**What is expected**
Reproduce the records verbatim, from the line containing "Select the Balloon" up to and including the last line of the records.

──────

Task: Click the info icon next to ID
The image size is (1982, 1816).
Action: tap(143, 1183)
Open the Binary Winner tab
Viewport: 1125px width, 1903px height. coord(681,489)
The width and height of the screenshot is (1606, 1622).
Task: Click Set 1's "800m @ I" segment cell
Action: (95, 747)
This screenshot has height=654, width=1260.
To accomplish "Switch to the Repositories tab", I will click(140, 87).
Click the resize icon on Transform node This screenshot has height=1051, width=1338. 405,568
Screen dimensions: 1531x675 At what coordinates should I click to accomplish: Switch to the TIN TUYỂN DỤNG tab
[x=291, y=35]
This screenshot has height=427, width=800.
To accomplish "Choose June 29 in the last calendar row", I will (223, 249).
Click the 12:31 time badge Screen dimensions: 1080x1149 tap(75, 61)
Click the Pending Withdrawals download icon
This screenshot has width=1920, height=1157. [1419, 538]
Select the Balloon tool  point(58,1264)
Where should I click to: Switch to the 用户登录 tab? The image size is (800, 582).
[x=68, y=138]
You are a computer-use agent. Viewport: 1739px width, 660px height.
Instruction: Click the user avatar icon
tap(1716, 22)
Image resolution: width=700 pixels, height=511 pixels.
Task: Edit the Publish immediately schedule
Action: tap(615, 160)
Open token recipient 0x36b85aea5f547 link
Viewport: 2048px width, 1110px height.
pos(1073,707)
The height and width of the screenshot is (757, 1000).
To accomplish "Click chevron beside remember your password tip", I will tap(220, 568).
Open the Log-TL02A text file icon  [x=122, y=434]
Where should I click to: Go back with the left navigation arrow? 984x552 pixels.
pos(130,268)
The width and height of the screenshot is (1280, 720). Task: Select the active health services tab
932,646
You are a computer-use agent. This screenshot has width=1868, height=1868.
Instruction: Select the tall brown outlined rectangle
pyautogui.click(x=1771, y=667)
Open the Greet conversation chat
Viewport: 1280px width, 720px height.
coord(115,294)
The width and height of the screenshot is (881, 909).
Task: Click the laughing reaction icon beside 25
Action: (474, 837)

──────

**Output**
Select the Balloon tool  point(58,1264)
Where should I click to: Switch to the 用户登录 tab? The image size is (800, 582).
[x=68, y=138]
You are a computer-use agent. Viewport: 1739px width, 660px height.
Instruction: Click the user avatar icon
tap(1716, 22)
Image resolution: width=700 pixels, height=511 pixels.
Task: Edit the Publish immediately schedule
Action: tap(615, 160)
Open token recipient 0x36b85aea5f547 link
Viewport: 2048px width, 1110px height.
pos(1073,707)
The height and width of the screenshot is (757, 1000).
To accomplish "Click chevron beside remember your password tip", I will tap(220, 568).
Open the Log-TL02A text file icon  [x=122, y=434]
Where should I click to: Go back with the left navigation arrow? 984x552 pixels.
pos(130,268)
The width and height of the screenshot is (1280, 720). Task: Select the active health services tab
932,646
You are a computer-use agent. This screenshot has width=1868, height=1868.
Instruction: Select the tall brown outlined rectangle
pyautogui.click(x=1771, y=667)
Open the Greet conversation chat
Viewport: 1280px width, 720px height.
coord(115,294)
The width and height of the screenshot is (881, 909).
Task: Click the laughing reaction icon beside 25
Action: (474, 837)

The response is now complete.